Large eddy simulation of land surface-atmosphere interactions with Boltzman Lattice

A Large-Eddy Simulation - Land Surface Model (LES-ALM) has been developed, which couples the WRF (Weather Research and Forecasting) large-eddy simulation model with a new land-surface model. The new land-surface model includes a multi-layer vegetation canopy, a new method for flux computation and a fine soil-layer configuration. To investigate heterogeneous land-surface processes, a number of numerical experiments are carried out for the FLUXPAT experiment site located in the Rur River catchment (50°53', 6°27'). Using the numerical results, we study how surface heterogeneity propagates in the atmospheric boundary layer and the dependence of the propagation on the dominant scale of land-surface heterogeneity. Fig. 1 shows the time-averaged sensible heat fluxes on levels of 0, 10, 40 and 160 m for two land-use patterns: (a) the original land-use pattern at the FLUXPAT experiment site and (b) the corresponding low-pass filtered land-use pattern. Close to the surface, the flux and land-use patterns are closely correlated. The correlations between the flux and land-use patterns are clearly identifiable at 160 m and visible at even higher levels. This suggests that land-surface heterogeneity is rather persistent in the atmospheric boundary layer, because certain types of large eddies (e.g. warm updrafts) preferably develop over particular land-use types (e.g. settlement) and propagate the land-surface signals to high levels in the atmospheric boundary layer.

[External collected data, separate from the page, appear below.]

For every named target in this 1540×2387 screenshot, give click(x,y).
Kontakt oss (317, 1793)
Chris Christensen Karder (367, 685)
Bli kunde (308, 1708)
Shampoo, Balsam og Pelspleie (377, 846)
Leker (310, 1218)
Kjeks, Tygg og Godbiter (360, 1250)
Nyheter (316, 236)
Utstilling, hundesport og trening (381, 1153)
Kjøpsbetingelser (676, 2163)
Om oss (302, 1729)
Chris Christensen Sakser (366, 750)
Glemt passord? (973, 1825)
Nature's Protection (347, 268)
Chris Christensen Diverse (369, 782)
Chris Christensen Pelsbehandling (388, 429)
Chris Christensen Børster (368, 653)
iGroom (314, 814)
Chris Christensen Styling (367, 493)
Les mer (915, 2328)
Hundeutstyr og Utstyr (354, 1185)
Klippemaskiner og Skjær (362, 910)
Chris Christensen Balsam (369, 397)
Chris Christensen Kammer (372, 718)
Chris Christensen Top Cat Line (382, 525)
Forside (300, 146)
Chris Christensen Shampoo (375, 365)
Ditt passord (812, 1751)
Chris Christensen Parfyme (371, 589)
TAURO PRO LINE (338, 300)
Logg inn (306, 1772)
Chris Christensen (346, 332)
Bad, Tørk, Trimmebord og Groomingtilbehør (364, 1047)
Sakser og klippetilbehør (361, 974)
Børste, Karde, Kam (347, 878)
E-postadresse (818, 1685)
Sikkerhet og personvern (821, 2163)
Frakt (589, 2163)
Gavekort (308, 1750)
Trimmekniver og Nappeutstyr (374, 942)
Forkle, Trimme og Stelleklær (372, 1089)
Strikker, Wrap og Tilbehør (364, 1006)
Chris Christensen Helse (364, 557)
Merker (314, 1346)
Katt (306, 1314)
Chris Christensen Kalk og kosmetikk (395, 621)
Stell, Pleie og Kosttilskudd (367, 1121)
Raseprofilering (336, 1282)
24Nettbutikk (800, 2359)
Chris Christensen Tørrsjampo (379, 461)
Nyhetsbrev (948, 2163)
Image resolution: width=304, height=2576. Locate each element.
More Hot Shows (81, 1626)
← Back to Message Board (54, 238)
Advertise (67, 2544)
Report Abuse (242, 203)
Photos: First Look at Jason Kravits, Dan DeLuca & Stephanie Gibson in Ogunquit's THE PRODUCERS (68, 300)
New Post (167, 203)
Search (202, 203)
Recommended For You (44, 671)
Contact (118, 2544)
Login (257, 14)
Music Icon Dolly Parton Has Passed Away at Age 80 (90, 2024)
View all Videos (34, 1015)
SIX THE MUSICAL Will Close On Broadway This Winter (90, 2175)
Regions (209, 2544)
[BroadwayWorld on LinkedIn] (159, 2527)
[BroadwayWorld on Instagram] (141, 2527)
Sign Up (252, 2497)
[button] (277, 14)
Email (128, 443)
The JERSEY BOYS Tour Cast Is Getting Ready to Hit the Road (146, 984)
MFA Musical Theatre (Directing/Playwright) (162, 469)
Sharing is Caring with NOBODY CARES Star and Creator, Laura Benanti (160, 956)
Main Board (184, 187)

The Boltzmann Lattice method is now being implemented in the framework of LES-ALM. With this, the air mass adjacent to the land-surface will be represented with a larger number of air parcels with sizes obeying specified probability distribution density functions. The exchanges between the land-surface and the atmosphere will be simulated by determining the motion of the air parcels. The numerical simulation will be carried out by means of parallel computing in cooperation with the Computing Center of the University of Cologne and Forschungszentrum Jülich.

Project: Modeling and Theoretical Investigation of multi-scale Interactions between Convection and Land-Surface Heterogeneity

An unsolved problem in weather and climate models is the parameterization of convection and meso-scale convective systems (MKS), which involve multi-scale interactions and land-surface heterogeneity. In this project, a new theory for the interactions between atmospheric convection and land-surface heterogeneity will be developed. A technique is proposed to quantify land-surface patterns in terms of content, scale and heterogeneity. The concept of information entropy is introduced to measure pattern content, i.e., the amount of information a pattern consists. This quantity is however insufficient to characterize how information is aggregated. It is thus proposed to conbine the wavelet and information entropy analyses to quantify patterns. We express a 2-D variable f(x,y) as,

f(x,y) = wn(x,y) + wn-1(x,y) + ... + w0(x,y) + f0(x,y)

where wn(x,y) is the nth wavelet component of f(x,y) and f0(x,y) a basis function. Fig. 2 shows an example of the wavelets decomposition of a near-surface temperature field. Assumed in this case is n = 1. The coarse-scale information of f(x,y) is represented by f0(x,y), the fine-scale information by w0(x,y) and w1(x,y). Locations, where convective cells develop, can be identified from the fine-scale information contained in w0(x,y). Our research is now focusing on (a) how convection is related to land-surface patterns by carrying out advanced simulations with LES-ALM and (b) the multi-scale interactions of the convective systems.